ECLI:NL:RBMNE:2014:3696

Rechtbank Midden-Nederland

Datum uitspraak
20 augustus 2014
Publicatiedatum
25 augustus 2014
Zaaknummer
3273055 UV EXPL 14-336
Instantie
Rechtbank Midden-Nederland
Type
Uitspraak
Rechtsgebied
Civiel recht
Procedures
  • Kort geding
Vindplaatsen
  • Rechtspraak.nl
AI samenvatting door LexboostAutomatisch gegenereerd

Ontruiming van onroerende zaak door gedaagden na hennepkwekerij aantreffen

In deze zaak heeft de kantonrechter van de Rechtbank Midden-Nederland op 20 augustus 2014 uitspraak gedaan in een kort geding tussen de Stichting Mitros en twee gedaagden, die niet verschenen zijn.
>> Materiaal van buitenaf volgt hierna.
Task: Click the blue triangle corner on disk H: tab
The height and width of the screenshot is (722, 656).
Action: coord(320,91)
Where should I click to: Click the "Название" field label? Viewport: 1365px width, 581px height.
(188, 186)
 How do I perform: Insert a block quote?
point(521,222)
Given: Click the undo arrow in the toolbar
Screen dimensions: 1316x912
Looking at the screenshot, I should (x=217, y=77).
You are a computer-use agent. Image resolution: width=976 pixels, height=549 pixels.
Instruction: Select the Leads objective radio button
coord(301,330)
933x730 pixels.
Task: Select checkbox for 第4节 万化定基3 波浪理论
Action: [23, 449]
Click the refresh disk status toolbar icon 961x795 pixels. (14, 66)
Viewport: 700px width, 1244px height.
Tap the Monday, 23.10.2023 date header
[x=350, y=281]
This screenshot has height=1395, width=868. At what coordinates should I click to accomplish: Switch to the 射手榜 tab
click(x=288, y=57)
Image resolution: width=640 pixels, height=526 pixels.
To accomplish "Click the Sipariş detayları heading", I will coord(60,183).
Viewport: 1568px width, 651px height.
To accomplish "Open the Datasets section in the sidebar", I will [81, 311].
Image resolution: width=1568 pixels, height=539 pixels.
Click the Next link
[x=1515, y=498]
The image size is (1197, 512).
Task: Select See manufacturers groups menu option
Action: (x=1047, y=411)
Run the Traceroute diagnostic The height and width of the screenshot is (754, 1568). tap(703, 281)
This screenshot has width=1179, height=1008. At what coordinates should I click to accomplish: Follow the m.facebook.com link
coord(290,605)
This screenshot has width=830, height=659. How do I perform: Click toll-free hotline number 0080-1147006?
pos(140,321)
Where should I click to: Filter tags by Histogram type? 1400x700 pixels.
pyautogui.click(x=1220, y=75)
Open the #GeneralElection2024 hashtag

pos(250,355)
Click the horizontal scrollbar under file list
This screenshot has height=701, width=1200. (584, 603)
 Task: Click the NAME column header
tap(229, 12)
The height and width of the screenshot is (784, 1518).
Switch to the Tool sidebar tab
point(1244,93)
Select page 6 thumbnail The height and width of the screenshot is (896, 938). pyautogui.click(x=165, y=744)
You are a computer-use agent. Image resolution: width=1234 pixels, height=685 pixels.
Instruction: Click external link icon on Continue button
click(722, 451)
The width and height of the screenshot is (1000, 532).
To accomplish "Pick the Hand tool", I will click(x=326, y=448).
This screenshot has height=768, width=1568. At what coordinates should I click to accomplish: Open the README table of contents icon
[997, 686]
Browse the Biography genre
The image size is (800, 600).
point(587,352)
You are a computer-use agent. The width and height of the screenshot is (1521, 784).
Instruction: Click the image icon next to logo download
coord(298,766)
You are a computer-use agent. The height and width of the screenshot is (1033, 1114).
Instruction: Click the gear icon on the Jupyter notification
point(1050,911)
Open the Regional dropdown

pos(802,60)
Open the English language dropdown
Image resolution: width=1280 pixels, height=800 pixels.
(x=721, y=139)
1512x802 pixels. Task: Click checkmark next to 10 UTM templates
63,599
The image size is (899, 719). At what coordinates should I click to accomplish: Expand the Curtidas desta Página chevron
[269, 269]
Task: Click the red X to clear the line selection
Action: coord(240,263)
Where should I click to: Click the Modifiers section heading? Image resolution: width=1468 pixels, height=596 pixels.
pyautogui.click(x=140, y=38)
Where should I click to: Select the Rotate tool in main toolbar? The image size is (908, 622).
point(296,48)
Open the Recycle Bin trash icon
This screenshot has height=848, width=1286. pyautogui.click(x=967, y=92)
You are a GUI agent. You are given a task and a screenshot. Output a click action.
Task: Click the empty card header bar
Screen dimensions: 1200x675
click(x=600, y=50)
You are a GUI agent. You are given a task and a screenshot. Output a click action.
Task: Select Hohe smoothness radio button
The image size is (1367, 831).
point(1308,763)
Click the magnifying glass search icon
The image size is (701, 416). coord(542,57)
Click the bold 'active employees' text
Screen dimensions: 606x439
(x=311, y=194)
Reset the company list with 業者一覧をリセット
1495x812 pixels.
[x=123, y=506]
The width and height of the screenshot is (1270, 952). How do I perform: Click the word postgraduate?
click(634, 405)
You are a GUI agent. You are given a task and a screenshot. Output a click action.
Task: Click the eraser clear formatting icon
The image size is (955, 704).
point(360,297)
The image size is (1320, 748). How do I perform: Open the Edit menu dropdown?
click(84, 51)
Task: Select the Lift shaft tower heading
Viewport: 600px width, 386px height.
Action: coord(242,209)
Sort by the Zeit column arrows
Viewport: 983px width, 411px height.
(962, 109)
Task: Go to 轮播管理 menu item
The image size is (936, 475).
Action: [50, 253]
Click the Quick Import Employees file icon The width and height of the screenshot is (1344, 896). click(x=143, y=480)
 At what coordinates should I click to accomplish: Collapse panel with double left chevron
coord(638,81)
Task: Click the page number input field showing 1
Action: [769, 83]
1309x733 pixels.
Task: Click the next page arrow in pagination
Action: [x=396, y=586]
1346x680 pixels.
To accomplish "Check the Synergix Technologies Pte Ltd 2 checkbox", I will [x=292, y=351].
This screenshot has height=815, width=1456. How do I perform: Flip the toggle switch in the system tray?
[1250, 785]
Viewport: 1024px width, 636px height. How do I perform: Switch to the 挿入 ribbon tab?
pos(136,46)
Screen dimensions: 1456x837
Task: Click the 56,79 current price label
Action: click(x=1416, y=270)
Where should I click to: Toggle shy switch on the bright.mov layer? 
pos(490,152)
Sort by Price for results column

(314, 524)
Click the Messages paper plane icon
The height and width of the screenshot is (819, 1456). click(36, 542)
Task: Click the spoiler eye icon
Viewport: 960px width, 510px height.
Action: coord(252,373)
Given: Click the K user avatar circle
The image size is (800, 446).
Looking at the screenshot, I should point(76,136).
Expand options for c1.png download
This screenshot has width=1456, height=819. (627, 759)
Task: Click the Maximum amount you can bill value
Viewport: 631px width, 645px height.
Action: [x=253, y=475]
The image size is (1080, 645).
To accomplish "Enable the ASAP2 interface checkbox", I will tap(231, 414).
De eisende partij, Stichting Mitros, vorderde ontruiming van een woning in Utrecht, waar door de politie een hennepkwekerij was aangetroffen. De kantonrechter heeft vastgesteld dat de gedaagden, [gedaagde sub 1] en [gedaagde sub 2], niet verschenen zijn en dat de dagvaarding aan de wettelijke vereisten voldeed, waardoor verstek werd verleend. De spoedeisendheid van de zaak werd onderbouwd door de aard van de vordering en de omstandigheden van de zaak.

De kantonrechter oordeelde dat het zeer waarschijnlijk was dat een gelijkluidende vordering in een bodemprocedure zou worden toegewezen. De vordering van Mitros om de woning te ontruimen werd toegewezen, met de verplichting voor de gedaagden om binnen 10 dagen na betekening van het vonnis de woning te verlaten en de sleutels over te dragen aan Mitros. De kantonrechter wees de gevorderde dwangsom af, omdat Mitros onvoldoende belang had bij een dwangsom naast het dwangmiddel van de sterke arm.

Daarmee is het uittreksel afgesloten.